Tauromaquia es como llaman a la transformación de la fortaleza viril del toro en mugidos, moscas, babas, miedo, bostas y mondongo, tortura y muerte. País eternamente paradójico, donde el perfil de ese mismo toro bravo se exhibe como elemento simbólico de los supuestos atributos de la raza.        

Sin embargo, lo segundo que más me asombra de la corrupción conductual y moral que significa la tauromaquia es su desfachatez. El que viola se oculta para violar. El que roba se esconde para robar. El que mata procura hacerlo sin testigos.

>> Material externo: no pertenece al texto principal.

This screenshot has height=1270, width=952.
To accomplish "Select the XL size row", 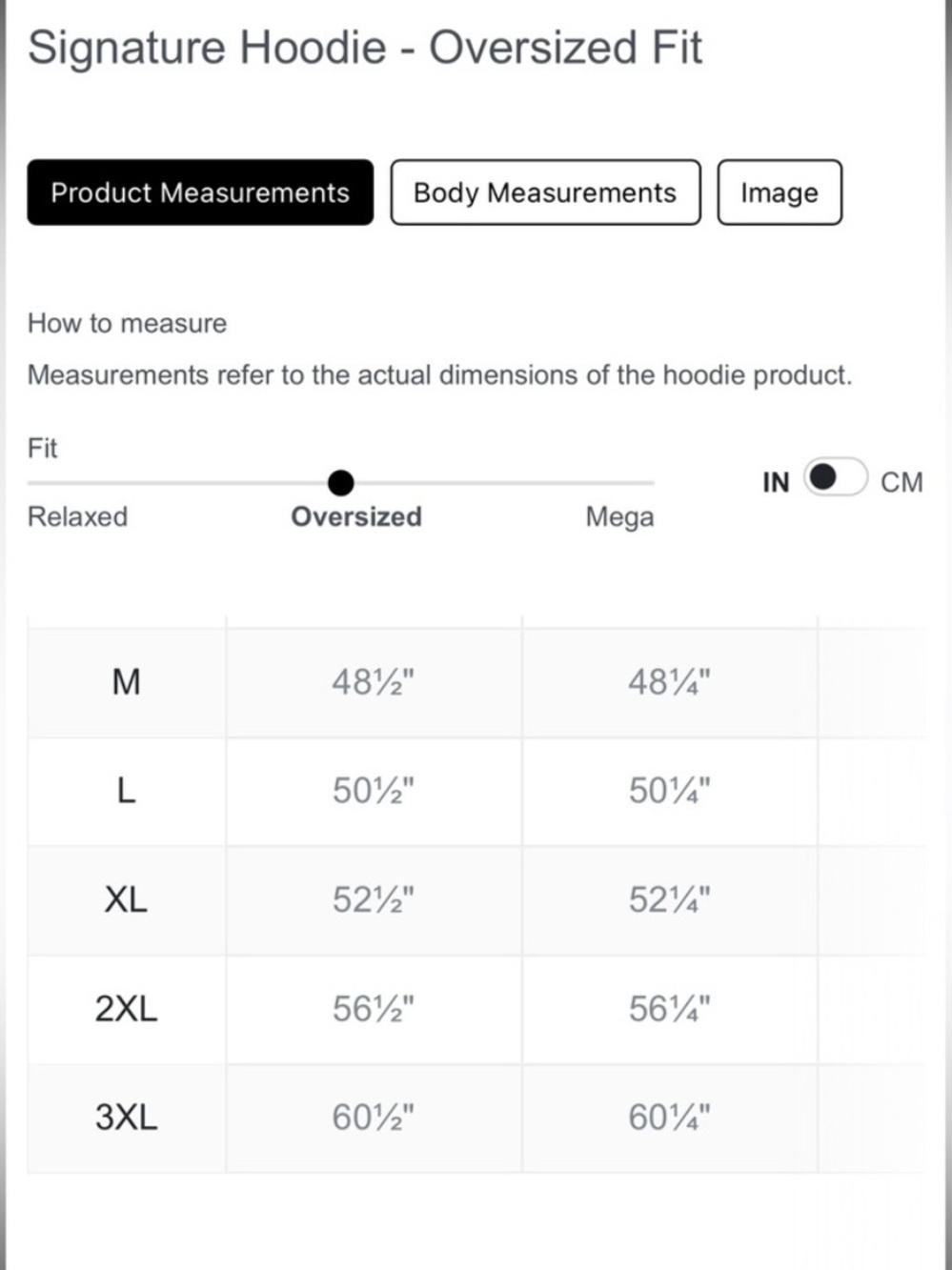I will click(x=476, y=899).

Aquí se obliga a un herbívoro pacífico a entrar en un ruedo del que no tiene posibilidad de huir, se le causa un destrozo físico para menoscabar su fuerza y movilidad, se le tortura, despacito, y al final se le mata cuando hay “suerte” de un golpe de mano, que las más necesita repeticiones y carnicería añadida para acabar con su vida. Luego a menudo se le mutila, y se sabe que no pocas veces cuando todavía no está muerto.

Aquí, y sigo con lo segundo que más estremece, es que los niños son llevados -sí, llevados, una niña de cinco años o un niño de ocho van donde sus padres quieren que lo haga-, a ser espectadores de lo descrito en el párrafo anterior. Y cuando se hace eso se están pasando por la montera de la patria potestad el dictamen del Comité de Derechos del Niño de la ONU indicando que la tauromaquia es violencia infantil, así como todas las leyes y declaraciones de intenciones europeas, nacionales, comunitarias o municipales jurando que la protección del menor es algo prioritario, sagrado y en modo alguno inviolable, y que cualquier conducta que atente contra esos principios será prohibida y castigada su ejecución.

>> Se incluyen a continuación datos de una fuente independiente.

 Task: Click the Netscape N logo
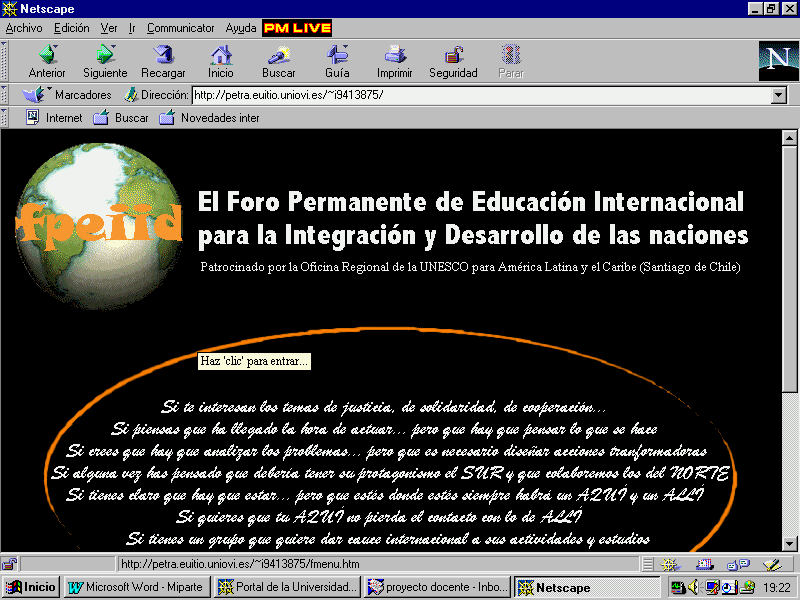(777, 60)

Lo primero, lo que más espanta, lo que produce escalofríos en el alma, en la piel, en la cordura y en la sensibilidad es que ese acto donde se abrazan la violencia con animales, su maltrato lento, intenso, sin atisbo de compasión, y la violencia educacional para la infancia, haciéndoles presenciar cómo se hiere una y otra vez a un toro, haciéndoles beber sus hemorragias por los ojos y estampando su sufrimiento en la mente de seres humanos en pleno proceso de formación de sus valores, es que la tauromaquia todavía sea algo legal en nuestro País.

¿Hay necesidad de explicarlo?, ¿es que no lo estamos viendo en cada corrida, en cada toro embolado o enmaromado, en cada toro al agua, del aguardiente o de encierro de campo perseguido por coches y tractores? Mueren desangrados, atropellados, ahogados, de golpes contra talanqueras, de infartos, mueren por miles, sufren y mueren en cada rincón de España con la misma dosis de terror y padecimiento en su cuerpo, con la misma carga de depravación en el mensaje que se le transmite a los niños y ante los mismos aplausos y sonrisas de quienes encuentran en semejante aberración un motivo de diversión.

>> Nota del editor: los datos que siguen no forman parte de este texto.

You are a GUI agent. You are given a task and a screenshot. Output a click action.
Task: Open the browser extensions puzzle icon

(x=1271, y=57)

No, es que encima esta modalidad de corrupción no se esconde y no es necesario tener que explicar los motivos como no los sería si alguien es observado forzando a una mujer o metiendo la mano en el bolso de una anciana, y ya está bien de ponerla en la estantería del comportamiento decente porque nos la encontremos en el cajón de lo legal.

Tantas cosas que lo han sido ya no lo son porque evolucionamos, porque es sabido que la ley suele ir por detrás del espíritu de los ciudadanos y del progreso hasta que llega un día en que el hedor de esa basura se hace tan insoportable que, por muy vistosa que sea la bolsa que la contiene, se lanza al vertedero donde debe estar: el de lo inadmisible por repugnante y nocivo.

Y las palabras Tradición, Libertad o Raíces no sirven de nada, sólo son podredumbre en su interior por real que sea su forma. Una tradición violenta, la libertad que se usa para torturar o matar o las raíces de las que nace un fruto dañino son perversiones que encuentran su disfraz en el diccionario.

La realidad es que esto es maltrato de animales y que esto es lesivo para los más pequeños y ante eso sólo caben dos posturas: confesar que no importan ni unos ni otros en aras de un placer y de un negocio malsanos, o abolirlo sin contemplaciones porque la violencia con un animal y con un niño, cada una en su vertiente, no se van a consentir.